Test Inference — gpt_oss_20b

PYTHON
import tritonclient.http as httpclient
import numpy as np

client = httpclient.InferenceServerClient("localhost:8000")

# Tokenize your prompt (use your tokenizer)
input_ids = np.array([[1, 15043, 29892]], dtype=np.int32)   # "Hello,"
lengths    = np.array([[3]], dtype=np.int32)
out_len    = np.array([[100]], dtype=np.int32)

inputs = [
    httpclient.InferInput("input_ids", input_ids.shape, "INT32"),
    httpclient.InferInput("input_lengths", lengths.shape, "INT32"),
    httpclient.InferInput("request_output_len", out_len.shape, "INT32"),
]
inputs[0].set_data_from_numpy(input_ids)
inputs[1].set_data_from_numpy(lengths)
inputs[2].set_data_from_numpy(out_len)

result = client.infer("gpt_oss_20b", inputs)
output_ids = result.as_numpy("output_ids")
print(output_ids)

Test Inference — bge_reranker

PYTHON
query    = np.array([["What is TensorRT?"]], dtype=object)
passages = np.array([["TensorRT is NVIDIA's inference optimizer",
                       "TensorRT-LLM extends TensorRT for LLMs"]], dtype=object)

inputs = [
    httpclient.InferInput("query",    query.shape,    "BYTES"),
    httpclient.InferInput("passages", passages.shape, "BYTES"),
]
inputs[0].set_data_from_numpy(query)
inputs[1].set_data_from_numpy(passages)

result = client.infer("bge_reranker", inputs)
scores = result.as_numpy("scores")
print("Rerank scores:", scores)  # e.g. [0.92, 0.87]

Prometheus Metrics

BASH
# Raw metrics
curl http://localhost:8002/metrics

# Key metrics to watch
curl -s http://localhost:8002/metrics | grep -E \
  "nv_inference_request_success|nv_gpu_memory|nv_inference_queue_duration"

14 Performance Tuning Tips

For gpt-oss-20b Throughput

  • Use FP8 instead of FP16 — cuts VRAM ~50%, allows 2× batch size on H100
  • Increase max_num_sequences in config.pbtxt to allow more in-flight requests
  • Enable --use_paged_context_fmha (already included) — crucial for long contexts
  • Set KV_CACHE_FRACTION=0.92 to give more cache to the LLM at the cost of less headroom
  • For throughput-heavy workloads, use --tp_size 1 (single GPU); for latency-heavy, consider tensor parallelism across 2× H100 if available

For Embedding / Reranker Throughput

  • Increase MAX_BATCH_SIZE_EMBED=256 and MAX_BATCH_SIZE_RERANKER=128 if traffic is bursty
  • Compile nomic-embed as a TRT ONNX backend for ~2× faster embedding inference
  • Use torch.compile(model) in initialize() for Python backend models (PyTorch 2.x)

Monitor GPU Utilization Live

BASH
# Real-time GPU stats inside the container
docker exec trtllm-server watch -n 1 nvidia-smi

# Memory per process
docker exec trtllm-server nvidia-smi \
  --query-compute-apps=pid,used_memory \
  --format=csv

15 Troubleshooting

Error Cause Fix
CUDA out of memory GPU fractions sum > 0.95 Reduce one fraction.

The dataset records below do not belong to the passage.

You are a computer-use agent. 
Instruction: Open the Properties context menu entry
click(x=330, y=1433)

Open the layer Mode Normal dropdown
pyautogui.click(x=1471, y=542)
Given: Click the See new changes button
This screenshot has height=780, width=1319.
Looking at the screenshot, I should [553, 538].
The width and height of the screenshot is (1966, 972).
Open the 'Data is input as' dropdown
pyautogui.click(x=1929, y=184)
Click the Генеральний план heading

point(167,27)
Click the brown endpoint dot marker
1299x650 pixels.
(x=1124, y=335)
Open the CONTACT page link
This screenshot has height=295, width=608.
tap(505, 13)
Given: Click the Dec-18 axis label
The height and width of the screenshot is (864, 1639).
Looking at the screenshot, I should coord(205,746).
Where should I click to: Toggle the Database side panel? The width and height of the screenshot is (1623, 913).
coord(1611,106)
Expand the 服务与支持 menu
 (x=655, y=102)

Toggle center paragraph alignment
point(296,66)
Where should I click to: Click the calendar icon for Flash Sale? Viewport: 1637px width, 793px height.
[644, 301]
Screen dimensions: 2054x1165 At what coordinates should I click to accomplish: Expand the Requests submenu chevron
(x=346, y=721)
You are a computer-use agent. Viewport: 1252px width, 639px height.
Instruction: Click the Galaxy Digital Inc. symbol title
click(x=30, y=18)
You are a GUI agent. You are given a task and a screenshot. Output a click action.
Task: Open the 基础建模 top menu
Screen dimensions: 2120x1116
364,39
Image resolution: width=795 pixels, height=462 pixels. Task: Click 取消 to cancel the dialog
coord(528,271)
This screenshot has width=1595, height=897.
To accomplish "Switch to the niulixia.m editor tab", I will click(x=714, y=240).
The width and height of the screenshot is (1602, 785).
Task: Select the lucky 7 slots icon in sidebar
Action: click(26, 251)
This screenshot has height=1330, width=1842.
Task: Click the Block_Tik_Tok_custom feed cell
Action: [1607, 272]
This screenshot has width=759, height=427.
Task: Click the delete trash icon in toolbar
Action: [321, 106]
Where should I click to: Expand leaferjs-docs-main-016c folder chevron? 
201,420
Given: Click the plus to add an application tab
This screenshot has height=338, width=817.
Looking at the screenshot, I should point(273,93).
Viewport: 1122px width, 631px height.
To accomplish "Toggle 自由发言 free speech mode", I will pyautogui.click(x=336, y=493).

Try GPT_GPU_FRACTION=0.75
engine file not found Build stage failed silently Check build.log; re-run with --progress=plain
unsupported SM version Engine built on different GPU arch Always build and run on the same GPU model
Model not ready on startup Python backend import error Run docker logs trtllm-server, check transformers version
tritonserver: not found Wrong base image Must use tritonserver:24.12-trtllm-python-py3 not plain CUDA image
High P99 latency spikes KV cache eviction under load Increase KV_CACHE_FRACTION or reduce max_num_sequences
Quick Debug Command
Run docker exec -it trtllm-server bash and then curl localhost:8000/v2 | python3 -m json.tool to see exactly which models loaded and their status without restarting.